Introduction
There are a large number of processors out there that are based on the various processor architectures designed by ARM Ltd.. The capabilities of these processor vary greatly. Nevertheless ARM designed the instruction sets for its processor architectures so that the instruction sets of the more capable processors build on the instruction set of the simpler processors. A programmer can thus transfer most of the knowledge of programming for one type of ARM processor to programming another type of ARM processor.
I will be using the GNU variant of assembler directives that are used alongside ARM instructions to create a complete program. Please refer to the GNU Assembler user manual for detailed information on the assembler directives shown here.
Registers
In ARM, there are 16 32-bit registers available. These are
# | name | use | note |
---|---|---|---|
1 | R0 | General Purpose | The return code of a function is read from this register. |
2 | R1 | General Purpose | |
3 | R2 | General Purpose | |
4 | R3 | General Purpose | |
5 | R4 | General Purpose | |
6 | R5 | General Purpose | |
7 | R6 | General Purpose | |
8 | R7 | General Purpose | |
9 | R8 | General Purpose | |
10 | R9 | General Purpose | |
11 | R10 | General Purpose | |
12 | R11 | General Purpose | |
13 | R12 | General Purpose | |
14 | SP | Stack Pointer | |
15 | LR | Link Register | stores the return address from subroutines and interrupt service routines |
16 | PC | Program Counter | contains the start address of the current instruction |
Thumb
The classic ARM instruction set is a RISC instruction set with a fixed length of 32-bit.

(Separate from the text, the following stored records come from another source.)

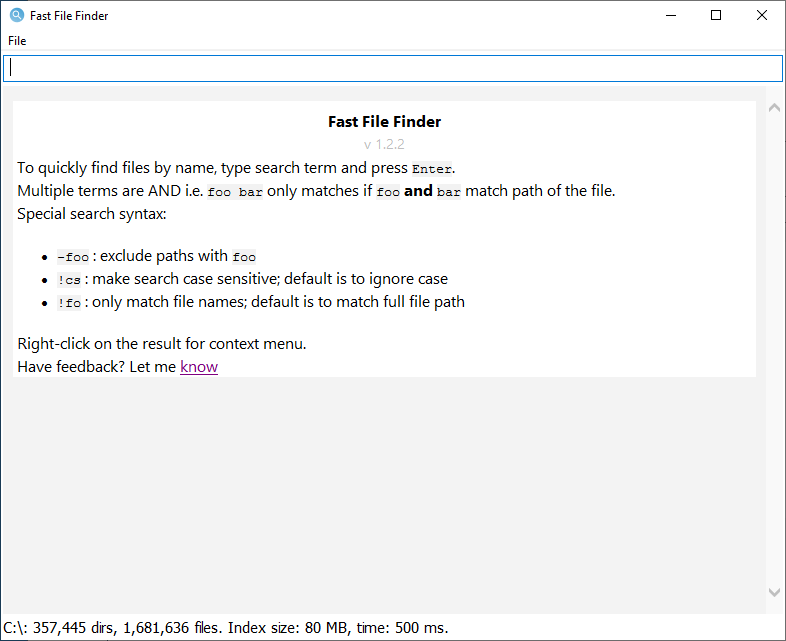Click the index statistics in status bar
Screen dimensions: 786x641
(x=226, y=628)
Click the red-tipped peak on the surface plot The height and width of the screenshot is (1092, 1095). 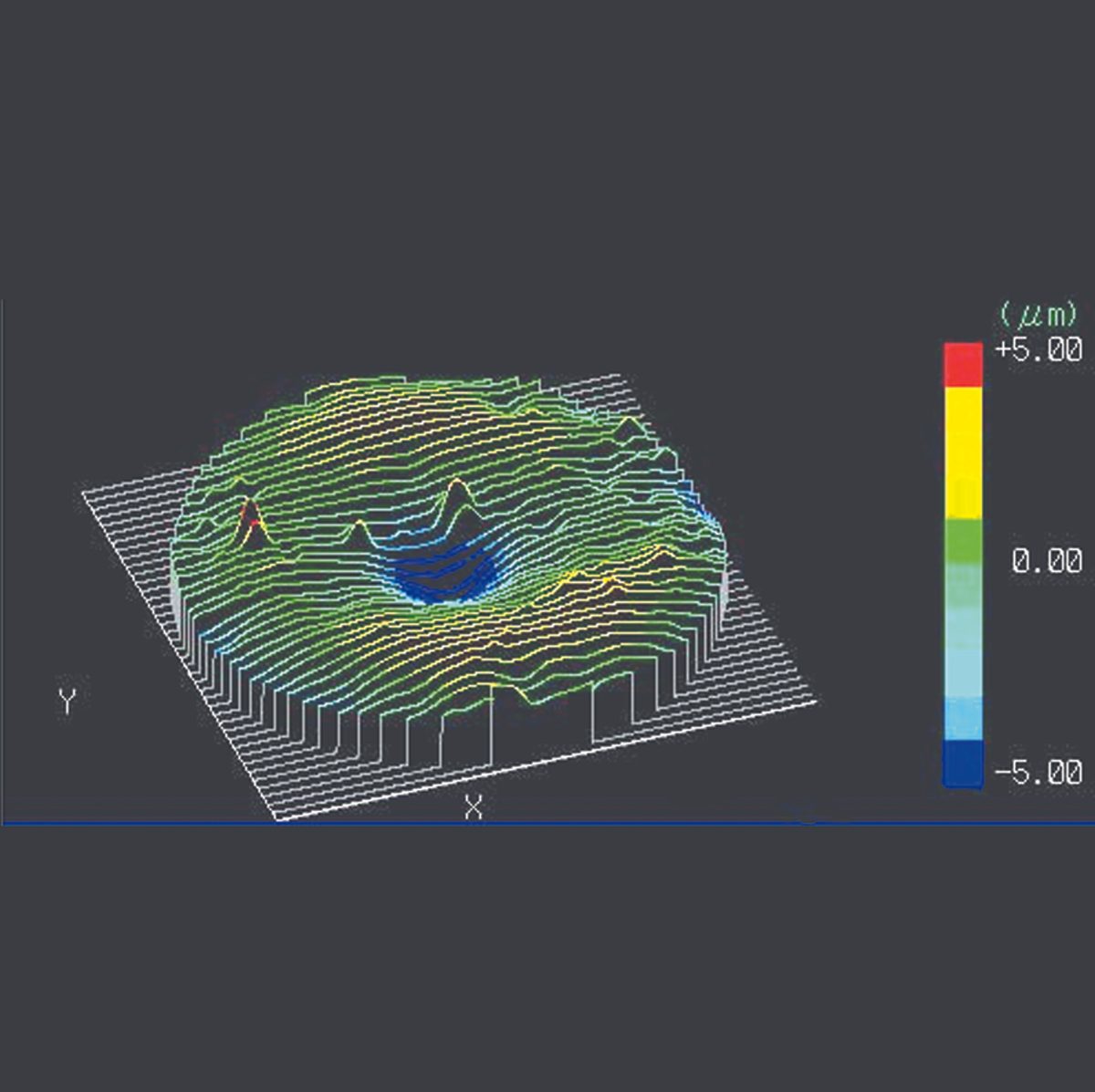pyautogui.click(x=250, y=517)
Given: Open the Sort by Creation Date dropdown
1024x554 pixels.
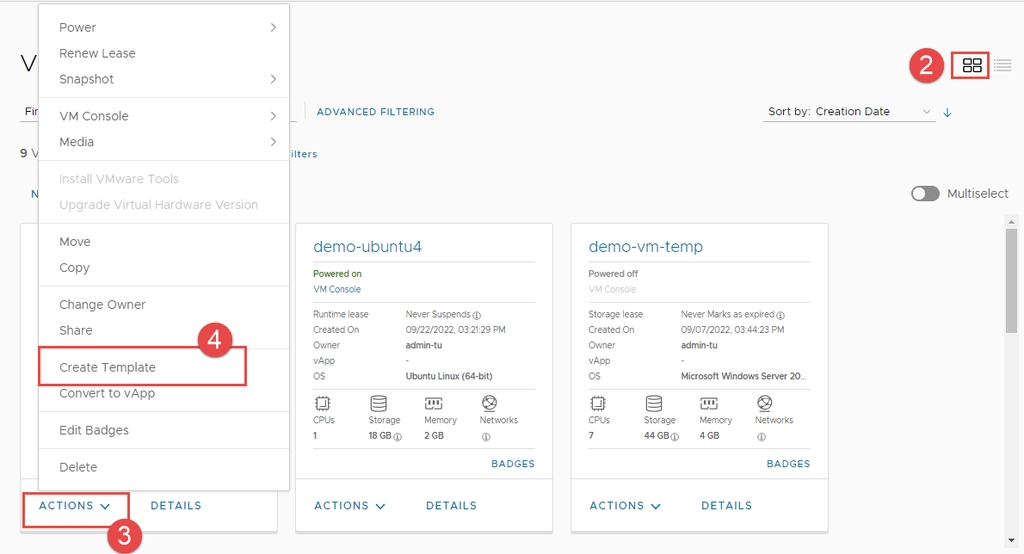Looking at the screenshot, I should click(x=850, y=112).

To achieve better code density, which is especially important in the Cortex-M series processors that are designed for use as microcontrollers, a 16-bit instruction set called Thumb, containing the most frequently used ARM instructions, was created. Thumb was later extended to the hybrid 16-bit/32-bit Thumb-2 instruction set in order to achieve good code density while also offering feature-rich 32-bit instructions.
Keep in mind that in Thumb (not Thumb-2) registers R8 through R12 are not available. While the ARM instruction set uses 32-bit numbers with a clever 12-bit-encoding scheme for its immediate values, Thumb uses plain 8-bit binary encoding for immediate values. Therefore, you can't use numbers larger than 255 as immediate value. Instead, you keep your 32-bit number in a memory pool close to the code and load the number into a register via PC-relative addressing as shown below.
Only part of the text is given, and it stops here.